Friday, February 5, 2010

I Will Compile No More Forever

Item 1 A description of my attempt at being, hardcore:
I'm a big linux fan. I love the concept of an open source environment, free software, stability and being able to tell Steve Ballmer to suck it.

I started to say linux geek in the first paragraph, but I'm not up to that level yet. I've been trying to develop my chops as I go I've tinkered with the Ubuntu spin offs, Debain, Fedora, Suse, etc etc, each had something different to like and dislike and in the end taught me something new. I have learned the most I think though from my foray into Gentoo Linux. I have learned that I hate compiling from source.

Techs judge themselves by their skills, I have seen a phenomena several times where two techs meet. Like the samurai of old, there is always a showdown. One, usually the older tech will try to ascertain the younger ones level, and decide from there if he is worthy of their time. It can be scary to outsiders, but it is the natural order of things, much like the alpha male in a dog pack. So we seek to better ourselves so that when we run into an old master, we are not left lying on the ground with the other guys teeth at our throat... that only happened once... and I swear never again...

So to test my mettle, I dove headfirst into the Gentoo minimal install.

The beginning wasn't so bad, I jumped in made my partitions, formatted them, I was feeling good, halfway giddy... oh poor naive me. The horrors started when I read the next bit of instruction on compiling the base. YAY, I'd never actually compiled anything before this was going to be great, I'll be all hacking and stuff, hardcore style yo.

One command. Pretty much one command starts the entire process... This is about the same experience as double clicking the setup.exe in windows... To be sure it looks cooler, with all the text streaming on the screen, makes you want to bring some geek chicks in and say "Hey, check this out, yeah, I'm not doing anything right now, but I put the command in to start it." Now yeah, I understand the guys that say they want to make everything from source, so they know exactly what is inside the program, but honestly WHO THE HELL WOULD READ ALL THAT CODE???? I might run a search for "fubar this guys box lolzers" but other than that, eh.

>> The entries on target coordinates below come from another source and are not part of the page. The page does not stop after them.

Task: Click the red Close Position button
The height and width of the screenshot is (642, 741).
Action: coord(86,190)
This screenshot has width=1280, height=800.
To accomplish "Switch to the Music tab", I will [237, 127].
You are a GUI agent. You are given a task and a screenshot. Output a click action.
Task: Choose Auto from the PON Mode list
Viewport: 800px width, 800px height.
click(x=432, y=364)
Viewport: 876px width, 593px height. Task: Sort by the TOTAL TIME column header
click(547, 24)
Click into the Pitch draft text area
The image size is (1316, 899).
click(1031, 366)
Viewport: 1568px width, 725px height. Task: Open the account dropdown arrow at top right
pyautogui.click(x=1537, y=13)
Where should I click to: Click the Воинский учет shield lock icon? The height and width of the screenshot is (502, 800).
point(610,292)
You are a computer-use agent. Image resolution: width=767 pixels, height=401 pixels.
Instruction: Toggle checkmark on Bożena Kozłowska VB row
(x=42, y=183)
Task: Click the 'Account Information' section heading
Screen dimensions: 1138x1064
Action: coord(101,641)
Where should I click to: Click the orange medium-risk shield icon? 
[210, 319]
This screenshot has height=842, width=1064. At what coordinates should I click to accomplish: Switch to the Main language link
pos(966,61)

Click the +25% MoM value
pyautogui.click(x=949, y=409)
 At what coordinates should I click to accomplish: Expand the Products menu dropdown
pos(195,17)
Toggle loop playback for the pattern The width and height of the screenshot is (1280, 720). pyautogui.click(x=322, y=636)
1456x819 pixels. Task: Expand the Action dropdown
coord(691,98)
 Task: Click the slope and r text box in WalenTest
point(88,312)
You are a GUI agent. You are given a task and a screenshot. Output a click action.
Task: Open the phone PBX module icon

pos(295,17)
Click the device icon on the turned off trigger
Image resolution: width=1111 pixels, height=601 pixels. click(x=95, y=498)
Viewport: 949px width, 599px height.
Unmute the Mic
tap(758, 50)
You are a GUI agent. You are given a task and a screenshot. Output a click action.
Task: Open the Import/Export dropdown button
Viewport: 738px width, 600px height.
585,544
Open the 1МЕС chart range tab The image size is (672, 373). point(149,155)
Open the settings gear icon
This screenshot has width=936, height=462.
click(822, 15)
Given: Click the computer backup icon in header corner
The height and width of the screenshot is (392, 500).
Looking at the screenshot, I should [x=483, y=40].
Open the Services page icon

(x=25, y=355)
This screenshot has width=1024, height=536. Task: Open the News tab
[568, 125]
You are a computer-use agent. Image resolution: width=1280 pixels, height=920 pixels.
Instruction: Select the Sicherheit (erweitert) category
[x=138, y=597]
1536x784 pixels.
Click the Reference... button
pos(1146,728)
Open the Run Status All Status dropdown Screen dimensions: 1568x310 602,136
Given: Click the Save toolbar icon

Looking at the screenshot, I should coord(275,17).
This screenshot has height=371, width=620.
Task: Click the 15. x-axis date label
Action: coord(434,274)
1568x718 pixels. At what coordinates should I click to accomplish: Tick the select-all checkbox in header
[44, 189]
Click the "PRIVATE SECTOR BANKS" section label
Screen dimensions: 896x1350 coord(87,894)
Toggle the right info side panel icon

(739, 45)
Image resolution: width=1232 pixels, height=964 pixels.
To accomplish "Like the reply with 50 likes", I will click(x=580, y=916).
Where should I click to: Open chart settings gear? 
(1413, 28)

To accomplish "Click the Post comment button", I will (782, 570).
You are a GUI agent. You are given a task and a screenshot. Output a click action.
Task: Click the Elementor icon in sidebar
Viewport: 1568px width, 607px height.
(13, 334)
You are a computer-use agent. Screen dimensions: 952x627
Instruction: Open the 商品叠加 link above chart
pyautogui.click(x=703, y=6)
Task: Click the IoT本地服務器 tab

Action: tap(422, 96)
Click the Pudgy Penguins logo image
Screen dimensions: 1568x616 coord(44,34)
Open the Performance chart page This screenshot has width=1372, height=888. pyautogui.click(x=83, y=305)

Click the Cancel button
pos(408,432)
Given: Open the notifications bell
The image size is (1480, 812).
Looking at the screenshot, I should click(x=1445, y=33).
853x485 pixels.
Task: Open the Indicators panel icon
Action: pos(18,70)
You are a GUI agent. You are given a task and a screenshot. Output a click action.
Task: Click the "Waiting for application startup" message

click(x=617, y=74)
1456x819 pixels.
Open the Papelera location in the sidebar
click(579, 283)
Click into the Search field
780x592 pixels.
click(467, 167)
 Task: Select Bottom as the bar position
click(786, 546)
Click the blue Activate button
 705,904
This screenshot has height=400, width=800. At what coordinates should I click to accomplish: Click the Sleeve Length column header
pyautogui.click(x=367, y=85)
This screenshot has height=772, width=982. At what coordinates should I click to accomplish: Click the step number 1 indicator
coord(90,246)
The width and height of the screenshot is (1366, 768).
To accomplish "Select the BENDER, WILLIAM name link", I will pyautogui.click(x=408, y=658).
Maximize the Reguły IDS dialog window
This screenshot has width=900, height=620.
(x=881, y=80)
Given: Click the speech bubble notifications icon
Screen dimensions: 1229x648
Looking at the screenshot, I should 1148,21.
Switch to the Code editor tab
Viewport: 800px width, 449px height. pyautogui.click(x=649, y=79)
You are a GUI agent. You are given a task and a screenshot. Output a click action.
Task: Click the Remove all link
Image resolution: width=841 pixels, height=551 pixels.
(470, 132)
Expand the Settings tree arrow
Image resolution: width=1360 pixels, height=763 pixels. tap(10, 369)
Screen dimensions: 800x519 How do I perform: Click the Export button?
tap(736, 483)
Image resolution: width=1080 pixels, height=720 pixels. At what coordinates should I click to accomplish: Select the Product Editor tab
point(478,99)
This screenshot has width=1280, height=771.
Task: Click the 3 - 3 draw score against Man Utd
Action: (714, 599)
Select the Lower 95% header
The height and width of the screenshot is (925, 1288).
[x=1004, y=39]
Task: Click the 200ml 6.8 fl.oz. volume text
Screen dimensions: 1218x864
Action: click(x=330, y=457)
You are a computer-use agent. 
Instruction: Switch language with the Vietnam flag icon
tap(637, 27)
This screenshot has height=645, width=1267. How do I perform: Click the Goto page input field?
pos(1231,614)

So the compile began and ran for a while... a while being about ten hours altogether. It was slightly late when I started so I had the bright idea, hey I'll let it run overnight. I awake refreshed the next morning, ok, that's a lie, I wake my cranky morning self, look at the screen and nearly punch it. Apparently at random intervals I have to input whether I want the system to use gl support, or version 123.1234 versus 123.1235 (now with flouride.) At this point I realize, I really am expected to sit in front of the machine for hours, watching text stream by until the computer decides it needs me... aw hell naw.

About twenty four hours later, due to work, etc, I finally get the base finished. Excited I look through the next steps, ok now compile the kernel... Alright that can't be too hard, once again, type in my ONE COMMAND, I am so hardcore, walk away for a bit and it should be done... I miss my naivete. So yeah at this point I end up waiting a few more hours, least they could do is put a built in youtube streamer so I can watch something while compiling, but nooooo.

So eventually, after having wasted way more time than I would have preferred, I finally get the system installed and reboot. I was honestly surprised at the speed of the boot, until I realized, I hadn't installed the xserver yet, and was running in cli only. I won't share my experiences with the xserver, lets just say I'd had enough and ended up reinstalling xubuntu. Bring on the simplicity, bring on the packages, knock me down a peg on the tech scale, but, I will compile no more forever.

Item 2 list of offenders:
Gentoo Linux

Item 3 Suggested course of action:
Um, I'm still liking that Steve Ballmer line, I'll go with that.

1 comment:

  1. I would definitely agree if there's that much work into it. I like the lazy way!